Output the data exactly, with every line intact.

Stored records
——

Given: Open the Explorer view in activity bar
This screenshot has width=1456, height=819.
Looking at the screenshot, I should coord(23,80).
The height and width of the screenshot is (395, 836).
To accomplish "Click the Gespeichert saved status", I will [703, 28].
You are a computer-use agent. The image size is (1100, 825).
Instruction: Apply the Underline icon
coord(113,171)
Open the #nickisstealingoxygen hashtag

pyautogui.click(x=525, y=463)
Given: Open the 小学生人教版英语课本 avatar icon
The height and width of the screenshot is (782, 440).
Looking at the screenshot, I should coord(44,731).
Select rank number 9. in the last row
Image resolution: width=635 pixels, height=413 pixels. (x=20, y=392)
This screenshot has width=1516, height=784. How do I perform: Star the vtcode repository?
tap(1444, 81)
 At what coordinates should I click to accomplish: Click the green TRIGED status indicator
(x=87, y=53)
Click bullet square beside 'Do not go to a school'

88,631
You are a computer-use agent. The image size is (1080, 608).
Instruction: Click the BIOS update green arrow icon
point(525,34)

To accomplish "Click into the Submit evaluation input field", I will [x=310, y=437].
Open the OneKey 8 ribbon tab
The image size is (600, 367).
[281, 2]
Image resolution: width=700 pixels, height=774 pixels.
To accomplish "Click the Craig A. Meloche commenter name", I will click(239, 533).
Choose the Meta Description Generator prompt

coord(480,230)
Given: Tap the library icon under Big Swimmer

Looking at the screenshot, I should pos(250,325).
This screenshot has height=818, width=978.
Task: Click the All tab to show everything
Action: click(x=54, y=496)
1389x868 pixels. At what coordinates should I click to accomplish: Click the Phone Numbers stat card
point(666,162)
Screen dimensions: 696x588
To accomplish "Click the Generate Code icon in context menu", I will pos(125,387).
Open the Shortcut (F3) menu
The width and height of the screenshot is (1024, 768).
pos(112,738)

——

TASK ANSWER
Given: Open the Explorer view in activity bar
This screenshot has width=1456, height=819.
Looking at the screenshot, I should coord(23,80).
The height and width of the screenshot is (395, 836).
To accomplish "Click the Gespeichert saved status", I will [703, 28].
You are a computer-use agent. The image size is (1100, 825).
Instruction: Apply the Underline icon
coord(113,171)
Open the #nickisstealingoxygen hashtag

pyautogui.click(x=525, y=463)
Given: Open the 小学生人教版英语课本 avatar icon
The height and width of the screenshot is (782, 440).
Looking at the screenshot, I should coord(44,731).
Select rank number 9. in the last row
Image resolution: width=635 pixels, height=413 pixels. (x=20, y=392)
This screenshot has width=1516, height=784. How do I perform: Star the vtcode repository?
tap(1444, 81)
 At what coordinates should I click to accomplish: Click the green TRIGED status indicator
(x=87, y=53)
Click bullet square beside 'Do not go to a school'

88,631
You are a computer-use agent. The image size is (1080, 608).
Instruction: Click the BIOS update green arrow icon
point(525,34)

To accomplish "Click into the Submit evaluation input field", I will [x=310, y=437].
Open the OneKey 8 ribbon tab
The image size is (600, 367).
[281, 2]
Image resolution: width=700 pixels, height=774 pixels.
To accomplish "Click the Craig A. Meloche commenter name", I will click(239, 533).
Choose the Meta Description Generator prompt

coord(480,230)
Given: Tap the library icon under Big Swimmer

Looking at the screenshot, I should pos(250,325).
This screenshot has height=818, width=978.
Task: Click the All tab to show everything
Action: click(x=54, y=496)
1389x868 pixels. At what coordinates should I click to accomplish: Click the Phone Numbers stat card
point(666,162)
Screen dimensions: 696x588
To accomplish "Click the Generate Code icon in context menu", I will pos(125,387).
Open the Shortcut (F3) menu
The width and height of the screenshot is (1024, 768).
pos(112,738)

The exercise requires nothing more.